Date: Thu, 10 Jan 2008 16:28:41 -0800
User-agent: Gnus/5.11 (Gnus v5.11) Emacs/22.1 (gnu/linux)

Simon Josefsson <address@hidden> writes:

> This thread reminds me of this poor warning message from make:
>
> make: Warning: File `Makefile.am' has modification time 7.9e+02 s in the 
> future
>
> There are humans that don't instinctual feel whether '7.9e+02 s' is a
> time difference in milliseconds or years...

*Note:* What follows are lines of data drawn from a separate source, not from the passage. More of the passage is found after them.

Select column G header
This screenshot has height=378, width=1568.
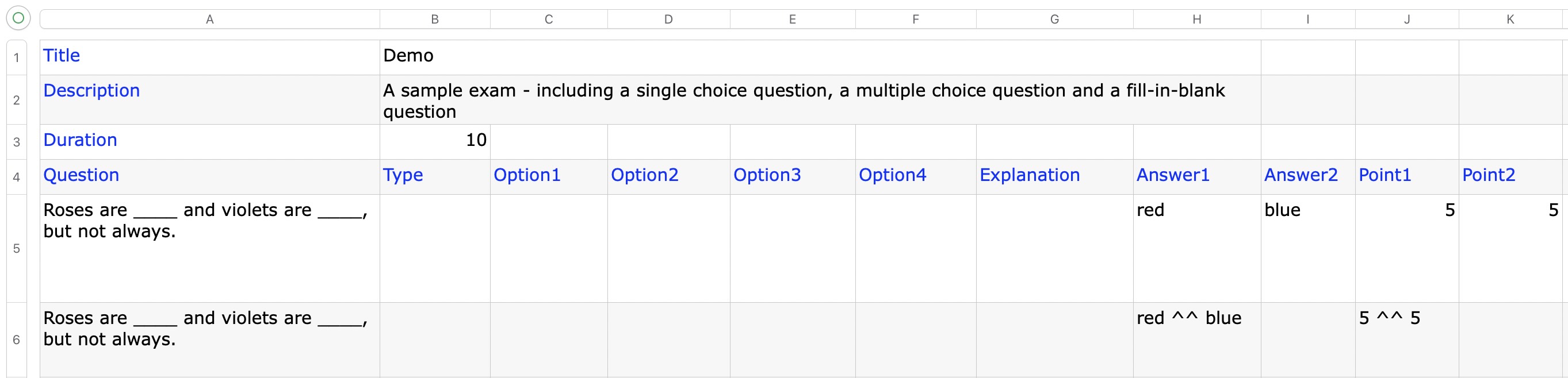1054,20
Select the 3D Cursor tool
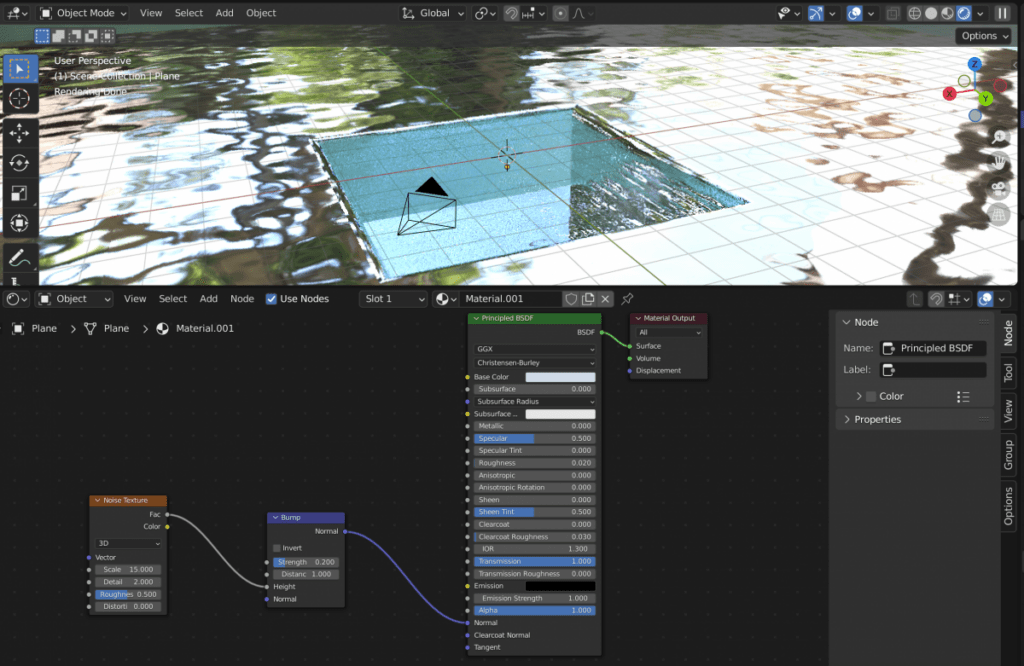The height and width of the screenshot is (666, 1024). 19,99
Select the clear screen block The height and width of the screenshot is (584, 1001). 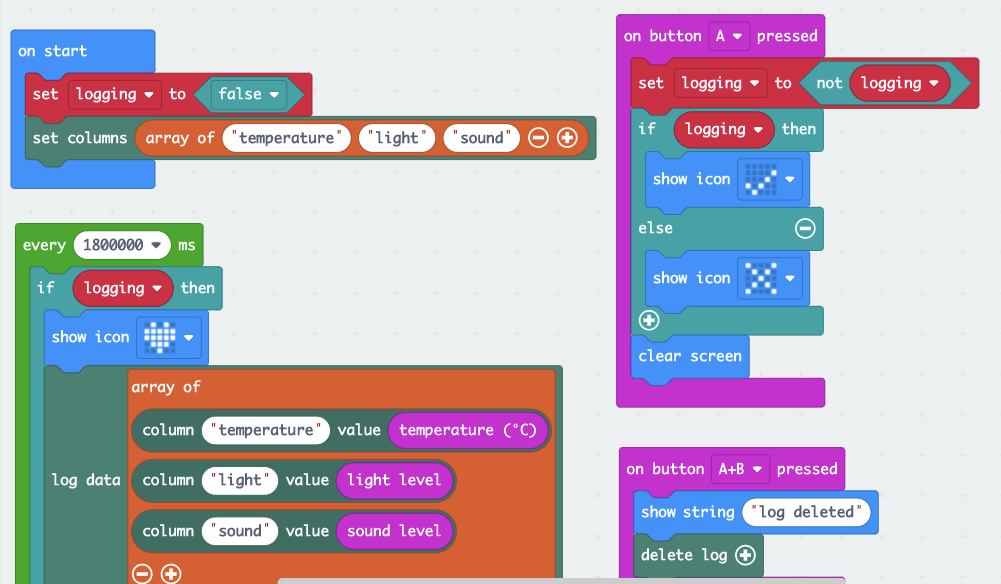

I'll take the blame for that diagnostic, since I added it to "make".
For this particular example, I don't think the "human_time" interface
will help all that much.  Once the time is in the future, it doesn't
matter much whether it's milliseconds or years, "make" is broken.
Adding more details about whether it is milliseconds or years will
distract from the reader.

For other applications it might be nice to have more human-readable
times, but I don't find "7 weeks 5 days 12 hours 44 minutes 31
seconds" to be all that readable".  Better would be "8 weeks", or
perhaps "8.7 weeks".

Just to give you a feeling for the morass looming here: POSIX says
that "ls -l" is supposed to use one file format for files less than 6
months old, and another one for older files.  But how does "ls"
determine "6 months"?  POSIX doesn't say, and different
implementations do it in different ways.  GNU ls, at my suggestion,
uses 1/2 of an average Gregorian year (ignoring leap seconds).